People often believe that those who struggle with a mental illness can ‘snap out of it’ or ‘get a grip’ but this isn’t true. The severity of symptoms can vary both between people and over time, but this doesn’t mean that the mental illness is no longer present. Beliefs like this are probably the result of the stigma that resolves around mental illnesses. In this EDIT Lab blog post, Thalia Eley and placement student Emma bishop discuss the stigma of mental health.
“Telling someone to ‘get a grip’ when they are experiencing a mental illness is the equivalent of telling someone to write when they have broken fingers.”
A common misconception held by people is that those suffering with a mental health disorder can simply ‘snap out of it’. Unfortunately, this is not the case. Telling someone to ‘get a grip’ when they are experiencing a mental illness is the equivalent of telling someone to write when they have broken fingers. The reason why people can’t just ‘snap out of it’ is because mental health disorders are a medical condition, not a mood. Take depression for example, depression is persistent sadness which lasts weeks or months. In contract, sadness is a common emotion that is usually temporary, lasting perhaps a few days.
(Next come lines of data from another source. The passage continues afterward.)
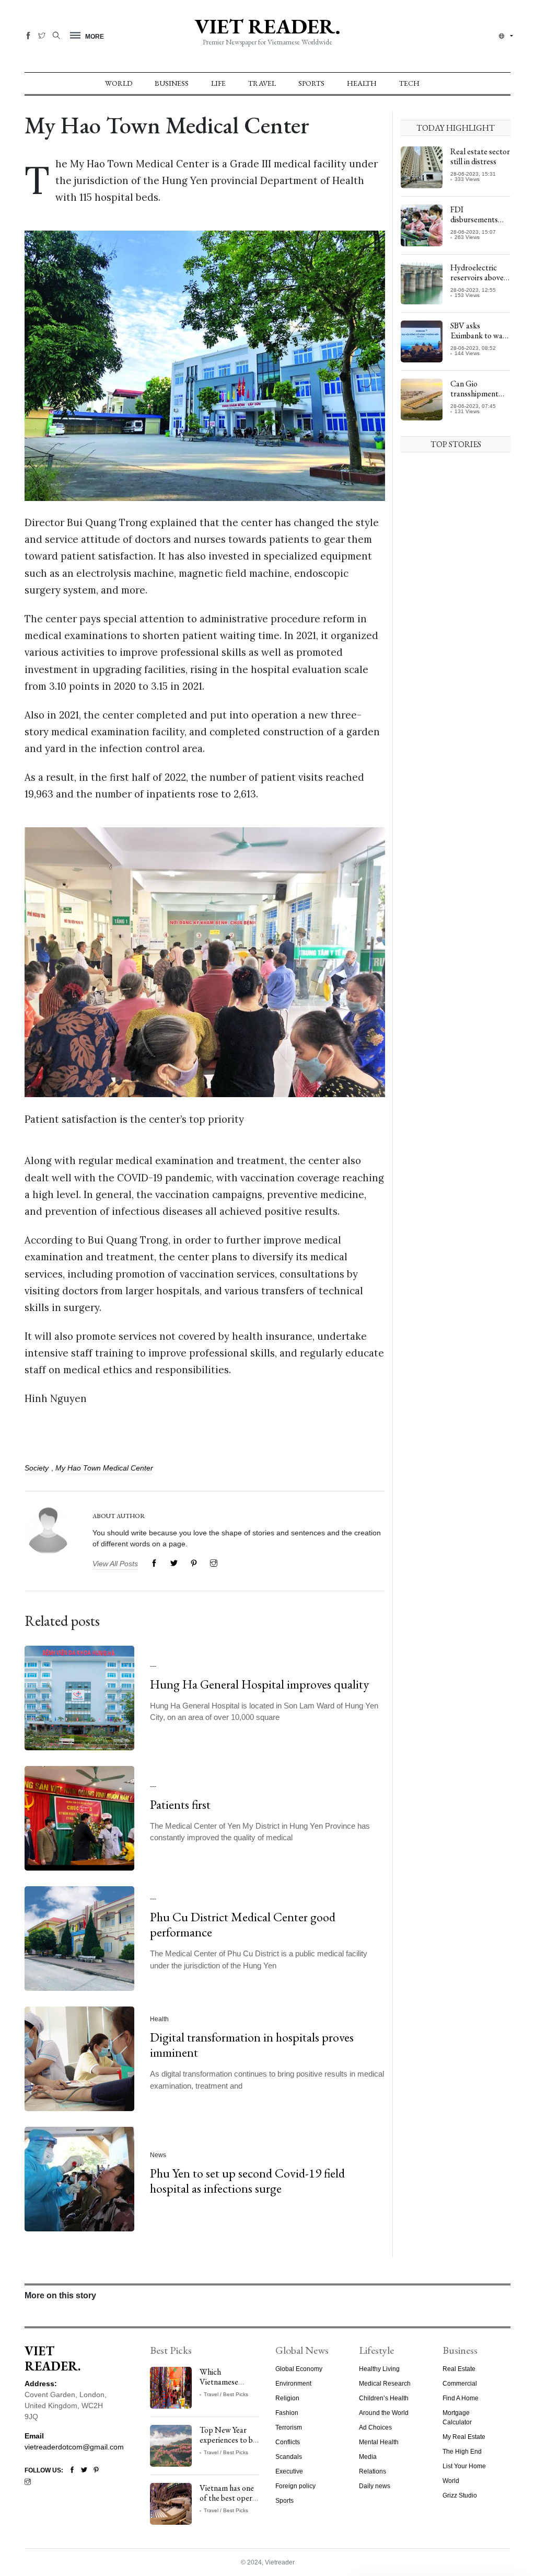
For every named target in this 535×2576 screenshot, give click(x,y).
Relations (372, 2471)
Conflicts (287, 2442)
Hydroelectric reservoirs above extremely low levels (477, 282)
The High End (462, 2451)
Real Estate (459, 2369)
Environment (293, 2383)
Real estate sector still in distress (480, 156)
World (118, 83)
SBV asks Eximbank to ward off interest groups (480, 340)
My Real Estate (464, 2437)
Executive (289, 2471)
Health (362, 83)
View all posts (115, 1563)
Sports (311, 83)
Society (37, 1468)
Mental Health (379, 2442)
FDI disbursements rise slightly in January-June (474, 224)
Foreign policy (295, 2486)
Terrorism (288, 2427)
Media (368, 2456)
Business (172, 83)
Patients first (180, 1804)
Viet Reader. (267, 26)
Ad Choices (375, 2427)
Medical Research (385, 2383)
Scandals (288, 2456)
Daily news (374, 2486)
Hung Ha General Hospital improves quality (259, 1684)
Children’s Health (384, 2398)
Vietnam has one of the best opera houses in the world (228, 2503)
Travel (262, 83)
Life (218, 83)
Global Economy (298, 2369)
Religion (287, 2398)
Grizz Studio (460, 2495)
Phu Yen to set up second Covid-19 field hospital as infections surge (247, 2180)
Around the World (384, 2413)
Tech (409, 83)
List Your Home (464, 2466)
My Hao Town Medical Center (104, 1468)
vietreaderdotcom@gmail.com (74, 2447)
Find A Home (461, 2398)
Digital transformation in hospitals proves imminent (252, 2044)
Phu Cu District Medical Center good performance (242, 1924)
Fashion (286, 2413)
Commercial (460, 2383)
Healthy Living (379, 2369)
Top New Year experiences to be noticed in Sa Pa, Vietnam (228, 2445)
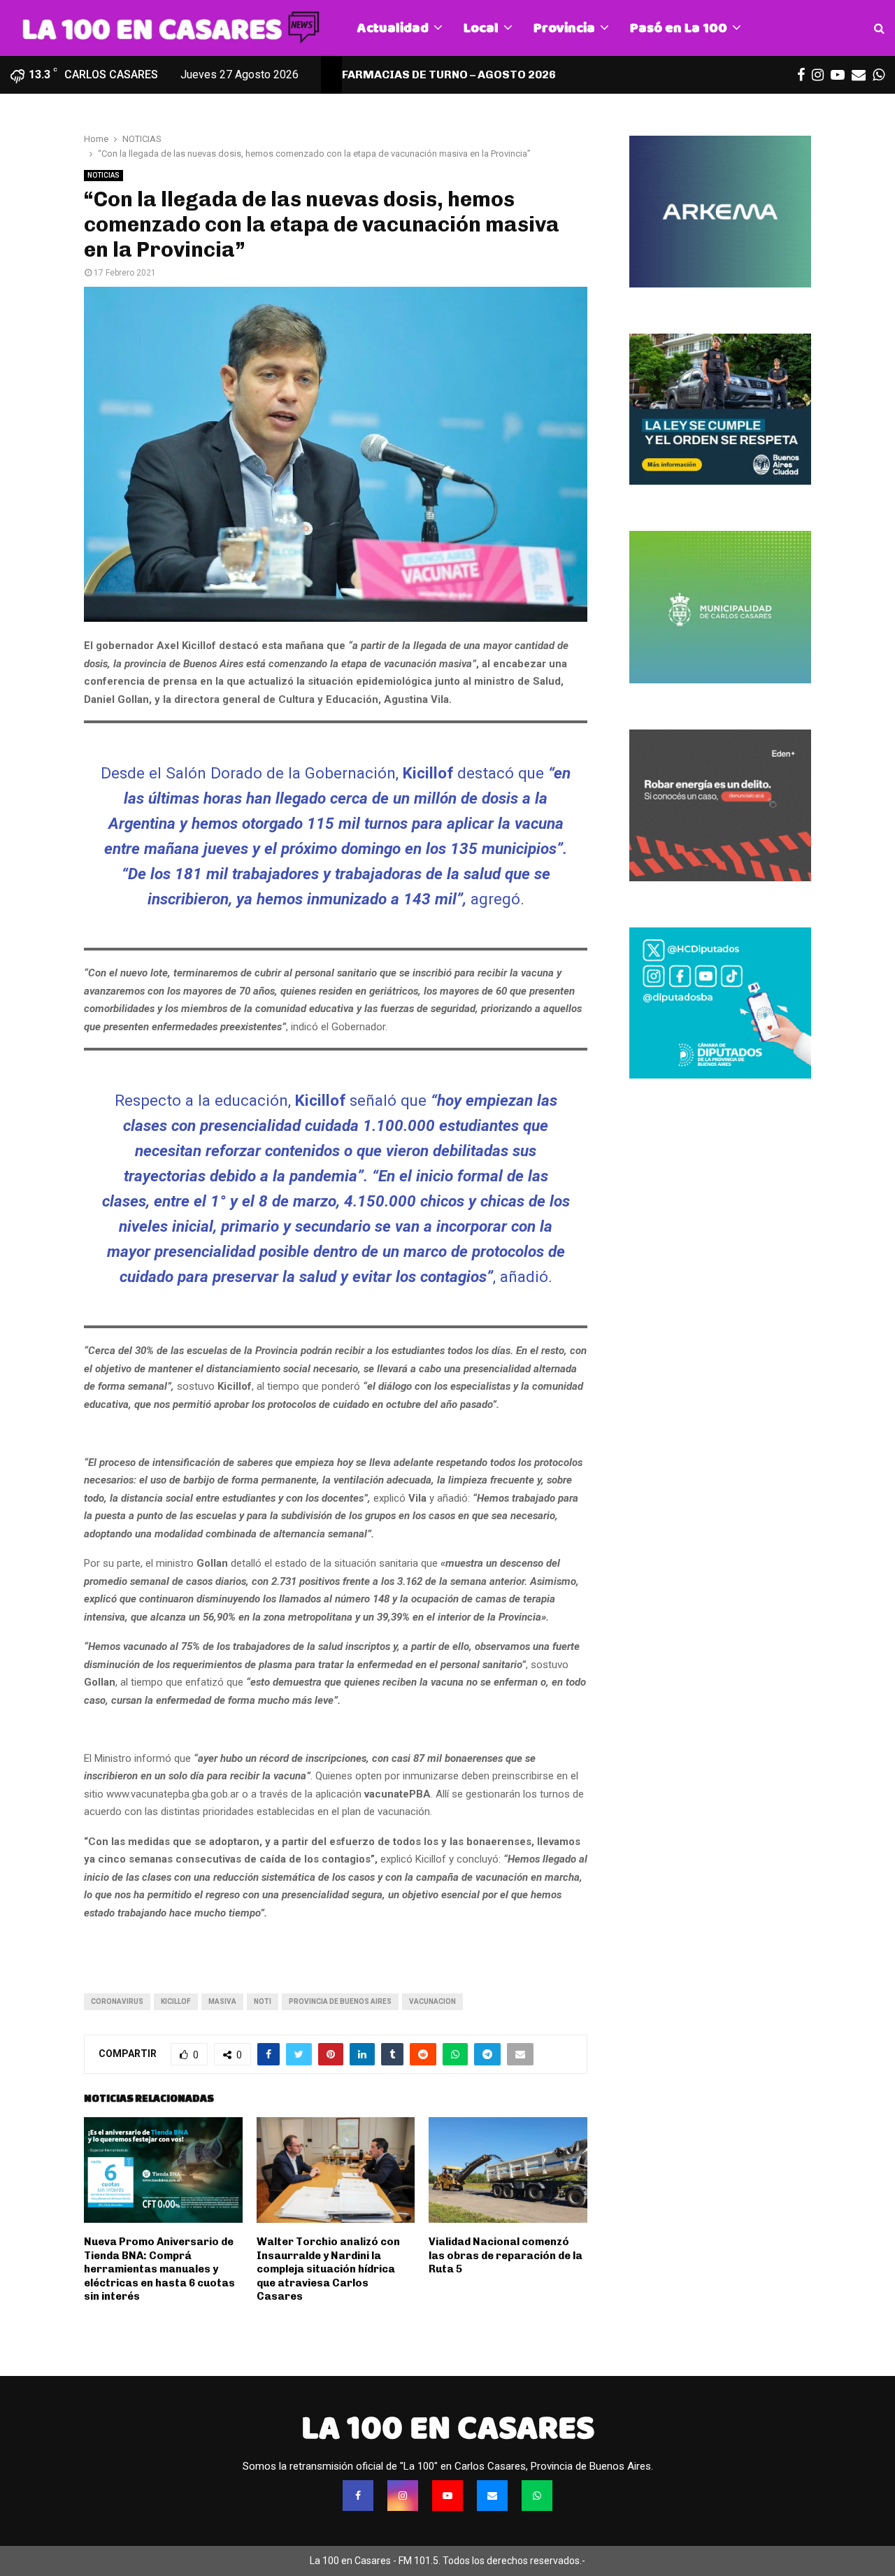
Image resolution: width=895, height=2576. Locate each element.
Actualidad (393, 27)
“No-one other than the individual concerned can truly know how they are feeling inside”
One reason why people may think that those with a mental disorder can ‘snap out of it’ is that sometimes individuals who suffer with a mental health disorder can come across as if they are happy and outgoing. However, no-one other than the individual concerned can truly know how they are feeling inside, and of course everyone, not just those with mental illness, have both good and bad days. The severity of someone’s symptoms can vary due to a number of factors. For example, lack of sleep, high caffeine or any current life events. Another probable cause of negative attitudes towards those with a mental health disorder is stigma.
Unfortunately, mental illness is still stigmatised among a large amount of people. This could in part be due to how visible symptoms are. For depression and anxiety, most symptoms are internal and experienced only by the individuals concerned. For other types of mental health condition, such as Schizophrenia or Bipolar Disorder, some symptoms result in behaviours that can be clearly be seen by others. Interestingly, one study found that the percentage of people believing those with a mental disorder could ‘snap out of it’ was highest for depression and anxiety than other disorders. This could partly be due to the reduced visibility of these symptoms, but could also be because the emotions that are central to these disorders are familiar, as almost everyone experiences them occasionally, to some degree. As such, people will recognise these symptoms in others and may think back to their own experiences of feeling this way. This can contribute to the stigma surrounding mental health as there can be a misunderstanding about the different severities in which people can experience mental illness (see our other blog on “Depression is not just about feeling sad”).
“The percentage of people believing those with a mental disorder could ‘snap out of it’ was highest for depression and anxiety than other disorders“
Despite mental health being complex, help is available. The NHS has a variety of treatment options for those suffering with mental illness. Those with anxiety or depression can access talking treatments such as CBT or counselling or can access medications such as antidepressants. Self help options are also available such as practising mindfulness, activities such as yoga to help with breathing regulation and avoiding caffeine/ alcohol.
Hopefully research into mental health disorders such as the GLAD study will lead to more understanding and awareness about these illnesses, reducing stigma surrounding them in the process.